Day and night reversed themselves in Xibalba, and this was Xibalba’s night. While the sun lived in the world above during
the day, it died each night and made its own journey through the underworld. Its light would not reach them until the sun set above. Maybe the moon was traveling through the underworld somewhere far above them, casting that ghostly glow from behind the clouds.
“I’m going to look around,” Mayana announced.
“Do … whatever you want.” Ahkin continued to pant, feeling weaker and weaker as his blood dripped down his sides into the dark sand. He was furious at her for daring to suggest Metzi could do something so selfish. For ruining his plan and sentencing herself to die as well.
She stomped away several yards and then turned back to face him.
“Just know that letting yourself die isn’t going to save anyone. Now that you’re gone, Metzi will steal your throne and stop setting the sun early.” Mayana spat the words at him before she stalked away toward the cliff behind them.
Something roared up inside his chest and almost escaped through his mouth, but he bit it back. Whatever attack he longed to throw at her, he didn’t have the energy to do anything more than whisper, so it wouldn’t do his rage any justice. What he longed to say needed to be yelled, preferably with his arms thrown in the air in frustration.
So instead, Ahkin sighed and lolled his head to the side. He had never had an injury this severe, and he was secretly afraid to move. He was so cold, colder than he had ever been in his life. Part of him wished the fire princess had jumped in after him so she could make a fire to keep him warm. Or even the princess of Pahtia to heal the wounds in his abdomen.

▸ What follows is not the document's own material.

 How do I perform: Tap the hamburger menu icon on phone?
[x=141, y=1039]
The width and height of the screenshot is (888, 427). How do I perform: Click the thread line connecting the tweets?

His body shook violently, his extremities practically burning from the cold. Ahkin wiggled his fingers in an attempt to force feeling back into them, but the effort was exhausting.
Yes, Mayana had saved him from Cipactli, but he was still inches from death anyway. He refused to believe what Mayana claimed about his sister. What would happen when the last of his lifeblood leaked out onto the sand? Would his spirit simply leave his body? Would it still be enough of a sacrifice to save the sun?